What's more, Cage (who is a cousin of Jonze's wife, Sofia Coppola) had to act alongside himself. "I'd use a tennis ball, imagine that it was Charlie and what I'd done as Charlie while trying to think and feel as Donald," Cage explains. "Then I'd also hear my voice in a little ear piece as Charlie, so I wouldn't overlap dialogue. It was like playing the drums, where you're trying to hit the cymbal and the snare and the bass drum. The first time I tried it was hard, but eventually I got into it."

Cage found the process of tapping into his own insecurity to play the neurotic on-screen version of Kaufman therapeutic. "I'm sure it's no secret that actors are insecure people," says Cage, who won an Oscar for "Leaving Las Vegas." "In fact, I don't think I've ever started a movie where I wasn't tormenting myself with the concept that I don't know at all how to act."

"Adaptation" delights in jumping back and forth in time, from numerous jolts between the "Orchid Thief" story and Kaufman's writing it three years earlier, to the beginning of time some four billion years ago. Jonze, who spent three years working with Kaufman on "Malkovich" before shooting began, says a similar timeline was followed with "Adaptation." The editorial process, he says, was much different from just putting together the film that they'd shot.

"It became a lot like Charlie the character's writing process, in terms of the movie constantly evolving into this other thing," says Jonze. "By the end, it'd changed into something different from when we started editing."

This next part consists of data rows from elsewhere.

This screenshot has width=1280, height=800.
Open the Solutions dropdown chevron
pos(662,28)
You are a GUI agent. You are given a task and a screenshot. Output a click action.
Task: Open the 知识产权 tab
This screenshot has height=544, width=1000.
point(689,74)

"Adaptation" turned out to be a far different movie from what Columbia Pictures was expecting. Kaufman was prepared for the worst. "I didn't hear anything for a few days," Kaufman recalls of turning in his script. "By the time I heard, they seemed to like it. But I heard later that [producer] Ed Saxon, who hired me to write this, was pretty angry at first. He wanted to know who Donald was and why I had farmed out part of my script to somebody else."